<http://www.nytimes.com/2004/12/22/politics/22grants.html?th=&pagewanted=print&position=>

The New York Times

December 22, 2004

Big Cities Will Get More in Antiterrorism Grants
 By ERIC LIPTON


ASHINGTON, Dec. 21 - Responding to repeated calls from big-city mayors, the
Department of Homeland Security is shifting a larger share of its annual
$3.5 billion in antiterrorism grants to the nation's largest cities,
allowing them to accelerate purchases of equipment and training needed to
better defend against - or at least rapidly respond to - an attack.

 The biggest beneficiary of the shift is New York City, which has been
awarded a $208 million grant for the 2005 fiscal year, compared with $47
million in the 2004 fiscal year, which ended on Sept. 30. That should allow
the city to buy more devices that can detect chemical, biological or other
hazards, increase training for its police and firefighters and spend more
money on an intelligence center where it analyzes possible terrorist
threats, one state official said.

Los Angeles, Washington, Chicago and Boston also are getting larger grants,
although the increase is not nearly as substantial as in New York.

"We've been protecting the nation's financial and communications center on
our own dime," said Raymond W. Kelly, New York City's police commissioner.
"It's a national responsibility."

Proponents of the shift say they hope it is only a first step in a more
fundamental revamping of homeland security grants. But the change has
evoked protests from cities that have dropped off the list or whose
allocations have shrunk, including Orlando, Fla.; Memphis; and New Haven.

 "We are at the crossroads of America, for cars, for trains, for river
traffic," said Claude Talford, director of emergency management services in
the Memphis area, which received a $10 million grant for 2004 but is not
slated to get any direct grant in 2005. "We are a prime location, a prime
target, any way you look at it."

Lobbying efforts are under way to try to reinstate financing to these
communities. But homeland security officials said the grant allocations
were final.

 Two shifts in homeland security financing are resulting in the
reallocation of the grants. First, in the 2005 fiscal year, at the urging
of President Bush, a larger share of the grants will be distributed
directly to cities, instead of through a state program set up to ensure
that both urban and rural areas got a cut.

 Second, of the money earmarked for high-risk cities, much more of it is
going to the biggest cities: in the 2005 fiscal year, New York, Washington
and Los Angeles will get 42 percent of the money, compared with 16 percent
for the top three cities in 2004. This shift took place, homeland security
officials said, because more possible targets - bridges, signature
buildings, government facilities and other important structures - have been
added to a database they use to calculate threats. Domestic terrorism
incidents, whether actual attacks or just false reports, also are now
factored into the formula. And instead of taking into account only
population density, the department also now factors in a city's overall
population.

These changes explain not only why New York, Chicago and Los Angeles are
getting larger grants, said Marc Short, a Homeland Security Department
spokesman. They are also part of the reason that cities like Fresno,
Calif.; Albany; and Richmond, Va., were dropped from the 2005 high-risk
grant list, while cities like Jacksonville, Fla.; Arlington, Tex.; and
Oklahoma City were added, Mr. Short said.

 Mr. Bush and some members of Congress had wanted to give an even greater
share of the money directly to cities using a threat-based formula, instead
of a state-by-state system, responding in part to criticism that states
like Wyoming now get more per capita in terrorism grants than New York. But
Congress this year curtailed the extent of the shift to threat-based grants.

- _Required work_:
1. Which cities does the antiterrorism grants article name as added to the 2005 high-risk grant list?
2. Print the antiterrorism grants article from "These changes explain" to "to threat-based grants.", inclusive.
3. How large a grant did New York City receive for the 2005 fiscal year, according to the antiterrorism grants article?
The items have nothing to do with these tasks.

- _Dataset_:
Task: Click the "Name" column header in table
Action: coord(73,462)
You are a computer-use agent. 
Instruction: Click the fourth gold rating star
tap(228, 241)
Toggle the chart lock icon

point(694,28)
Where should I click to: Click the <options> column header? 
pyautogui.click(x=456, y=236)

...

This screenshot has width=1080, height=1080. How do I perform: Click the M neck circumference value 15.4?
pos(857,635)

- _Results for the exercise_:
1. Jacksonville, Fla.; Arlington, Tex.; and Oklahoma City

2.
These changes explain not only why New York, Chicago and Los Angeles are
getting larger grants, said Marc Short, a Homeland Security Department
spokesman. They are also part of the reason that cities like Fresno,
Calif.; Albany; and Richmond, Va., were dropped from the 2005 high-risk
grant list, while cities like Jacksonville, Fla.; Arlington, Tex.; and
Oklahoma City were added, Mr. Short said.

 Mr. Bush and some members of Congress had wanted to give an even greater
share of the money directly to cities using a threat-based formula, instead
of a state-by-state system, responding in part to criticism that states
like Wyoming now get more per capita in terrorism grants than New York. But
Congress this year curtailed the extent of the shift to threat-based grants.

3. $208 million